[[ DATA SHOWN, beginning ]]

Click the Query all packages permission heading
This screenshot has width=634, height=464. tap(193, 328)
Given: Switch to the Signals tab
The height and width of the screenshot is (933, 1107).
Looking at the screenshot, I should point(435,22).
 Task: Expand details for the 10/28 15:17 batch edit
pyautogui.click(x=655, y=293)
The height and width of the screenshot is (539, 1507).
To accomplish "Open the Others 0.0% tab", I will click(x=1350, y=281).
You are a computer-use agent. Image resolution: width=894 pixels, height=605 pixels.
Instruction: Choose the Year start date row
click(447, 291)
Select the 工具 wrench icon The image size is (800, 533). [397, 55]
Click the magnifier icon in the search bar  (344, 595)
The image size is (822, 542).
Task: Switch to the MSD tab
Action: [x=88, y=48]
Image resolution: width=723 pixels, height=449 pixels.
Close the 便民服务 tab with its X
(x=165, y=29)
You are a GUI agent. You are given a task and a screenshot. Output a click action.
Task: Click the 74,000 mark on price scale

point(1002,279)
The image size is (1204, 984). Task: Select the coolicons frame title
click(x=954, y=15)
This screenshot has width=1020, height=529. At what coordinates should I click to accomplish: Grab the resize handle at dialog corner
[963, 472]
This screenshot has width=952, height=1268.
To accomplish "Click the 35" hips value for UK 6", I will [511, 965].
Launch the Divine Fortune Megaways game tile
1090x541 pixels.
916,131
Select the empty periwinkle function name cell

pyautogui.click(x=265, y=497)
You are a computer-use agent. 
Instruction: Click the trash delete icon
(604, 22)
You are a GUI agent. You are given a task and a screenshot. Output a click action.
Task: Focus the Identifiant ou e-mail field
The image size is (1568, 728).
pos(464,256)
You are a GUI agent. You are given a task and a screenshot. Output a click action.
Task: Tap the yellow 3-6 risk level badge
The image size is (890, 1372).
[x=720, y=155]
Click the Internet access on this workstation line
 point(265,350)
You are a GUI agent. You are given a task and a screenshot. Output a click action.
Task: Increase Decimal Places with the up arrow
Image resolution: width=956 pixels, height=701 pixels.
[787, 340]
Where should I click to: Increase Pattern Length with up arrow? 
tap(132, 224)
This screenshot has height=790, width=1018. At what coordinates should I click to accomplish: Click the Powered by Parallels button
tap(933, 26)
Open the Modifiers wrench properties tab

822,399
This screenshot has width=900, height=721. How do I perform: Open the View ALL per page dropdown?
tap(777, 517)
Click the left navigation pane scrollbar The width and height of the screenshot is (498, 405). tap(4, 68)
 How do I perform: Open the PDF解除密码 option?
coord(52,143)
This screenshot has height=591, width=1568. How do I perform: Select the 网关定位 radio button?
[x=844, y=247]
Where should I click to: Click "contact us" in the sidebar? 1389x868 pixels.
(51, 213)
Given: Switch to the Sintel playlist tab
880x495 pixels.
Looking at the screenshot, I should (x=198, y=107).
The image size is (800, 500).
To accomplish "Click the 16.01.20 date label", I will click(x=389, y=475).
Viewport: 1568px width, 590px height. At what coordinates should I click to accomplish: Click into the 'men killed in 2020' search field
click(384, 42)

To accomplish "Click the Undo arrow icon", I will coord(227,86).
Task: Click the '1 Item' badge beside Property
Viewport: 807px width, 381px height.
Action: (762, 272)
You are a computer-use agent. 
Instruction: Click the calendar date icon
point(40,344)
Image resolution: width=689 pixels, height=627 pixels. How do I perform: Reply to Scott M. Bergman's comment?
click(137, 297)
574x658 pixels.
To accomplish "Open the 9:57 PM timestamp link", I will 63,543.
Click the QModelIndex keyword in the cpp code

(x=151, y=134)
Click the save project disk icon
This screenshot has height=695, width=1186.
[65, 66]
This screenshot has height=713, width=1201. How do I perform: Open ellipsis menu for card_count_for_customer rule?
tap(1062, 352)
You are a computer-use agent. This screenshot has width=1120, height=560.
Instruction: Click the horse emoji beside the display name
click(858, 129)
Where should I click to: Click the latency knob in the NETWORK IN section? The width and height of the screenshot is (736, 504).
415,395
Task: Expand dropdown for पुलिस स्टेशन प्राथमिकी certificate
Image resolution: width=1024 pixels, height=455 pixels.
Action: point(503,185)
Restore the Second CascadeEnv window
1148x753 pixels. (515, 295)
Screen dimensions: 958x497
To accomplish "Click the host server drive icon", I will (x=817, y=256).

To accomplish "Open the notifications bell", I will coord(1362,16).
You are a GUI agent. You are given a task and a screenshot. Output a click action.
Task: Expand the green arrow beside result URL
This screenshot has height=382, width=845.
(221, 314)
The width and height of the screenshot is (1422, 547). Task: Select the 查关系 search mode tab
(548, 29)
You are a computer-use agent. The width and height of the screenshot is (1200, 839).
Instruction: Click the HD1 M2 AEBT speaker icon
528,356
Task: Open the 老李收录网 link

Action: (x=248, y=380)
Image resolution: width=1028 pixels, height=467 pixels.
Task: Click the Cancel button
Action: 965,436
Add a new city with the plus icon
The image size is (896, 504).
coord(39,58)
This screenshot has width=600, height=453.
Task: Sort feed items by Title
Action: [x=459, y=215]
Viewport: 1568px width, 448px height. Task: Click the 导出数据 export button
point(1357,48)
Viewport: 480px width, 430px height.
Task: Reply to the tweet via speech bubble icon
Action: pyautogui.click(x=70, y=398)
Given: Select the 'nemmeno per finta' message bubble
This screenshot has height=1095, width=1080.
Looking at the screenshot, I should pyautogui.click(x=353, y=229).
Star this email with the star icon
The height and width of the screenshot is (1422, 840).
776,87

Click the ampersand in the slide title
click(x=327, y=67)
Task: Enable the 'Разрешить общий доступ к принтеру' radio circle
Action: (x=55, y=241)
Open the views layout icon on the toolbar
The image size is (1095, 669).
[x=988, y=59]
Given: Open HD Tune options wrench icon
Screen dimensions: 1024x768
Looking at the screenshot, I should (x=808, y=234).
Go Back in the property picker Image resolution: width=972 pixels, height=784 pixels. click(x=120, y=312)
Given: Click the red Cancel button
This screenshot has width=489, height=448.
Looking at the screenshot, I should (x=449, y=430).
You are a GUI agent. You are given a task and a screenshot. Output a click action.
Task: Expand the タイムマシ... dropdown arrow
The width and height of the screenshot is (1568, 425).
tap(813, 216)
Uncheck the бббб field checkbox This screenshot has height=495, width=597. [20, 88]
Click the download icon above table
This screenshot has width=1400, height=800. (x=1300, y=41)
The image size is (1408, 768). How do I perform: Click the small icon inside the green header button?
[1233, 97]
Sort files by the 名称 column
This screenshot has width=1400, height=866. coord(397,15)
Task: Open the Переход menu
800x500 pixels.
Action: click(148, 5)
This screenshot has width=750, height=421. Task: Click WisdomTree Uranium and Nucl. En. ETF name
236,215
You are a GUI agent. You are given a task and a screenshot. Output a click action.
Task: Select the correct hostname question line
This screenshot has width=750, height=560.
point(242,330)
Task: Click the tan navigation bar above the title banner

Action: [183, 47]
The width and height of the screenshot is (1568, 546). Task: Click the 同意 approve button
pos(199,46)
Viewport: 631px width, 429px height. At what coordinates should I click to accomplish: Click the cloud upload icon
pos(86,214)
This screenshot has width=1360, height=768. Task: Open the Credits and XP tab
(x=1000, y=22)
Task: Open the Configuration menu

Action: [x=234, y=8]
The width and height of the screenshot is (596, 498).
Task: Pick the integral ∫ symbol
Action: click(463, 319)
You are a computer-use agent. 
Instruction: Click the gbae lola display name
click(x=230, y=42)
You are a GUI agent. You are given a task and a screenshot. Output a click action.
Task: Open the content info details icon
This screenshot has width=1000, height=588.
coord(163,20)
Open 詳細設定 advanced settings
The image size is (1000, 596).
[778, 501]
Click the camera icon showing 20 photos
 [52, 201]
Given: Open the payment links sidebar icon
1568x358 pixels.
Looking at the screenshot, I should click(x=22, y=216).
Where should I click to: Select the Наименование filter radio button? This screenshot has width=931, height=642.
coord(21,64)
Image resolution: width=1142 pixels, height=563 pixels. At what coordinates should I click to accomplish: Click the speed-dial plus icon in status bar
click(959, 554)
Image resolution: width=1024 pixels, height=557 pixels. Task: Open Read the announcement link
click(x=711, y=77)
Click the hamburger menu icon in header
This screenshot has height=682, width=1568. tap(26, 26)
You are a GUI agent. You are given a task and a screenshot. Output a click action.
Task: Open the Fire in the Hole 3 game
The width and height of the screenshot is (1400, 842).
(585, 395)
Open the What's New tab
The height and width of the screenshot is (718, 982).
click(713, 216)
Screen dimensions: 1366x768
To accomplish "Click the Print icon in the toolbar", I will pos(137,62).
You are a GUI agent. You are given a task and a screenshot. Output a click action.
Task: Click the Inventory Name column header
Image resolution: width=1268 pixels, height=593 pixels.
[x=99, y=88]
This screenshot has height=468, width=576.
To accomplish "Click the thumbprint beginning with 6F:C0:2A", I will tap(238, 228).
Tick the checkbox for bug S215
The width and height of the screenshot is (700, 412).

[[ DATA SHOWN, end ]]

TASK DIRECTIONS: Search the entries above for the word "badge", and copy every line where it occurs.

EXPECTED OUTPUT:
Task: Tap the yellow 3-6 risk level badge
Task: Click the '1 Item' badge beside Property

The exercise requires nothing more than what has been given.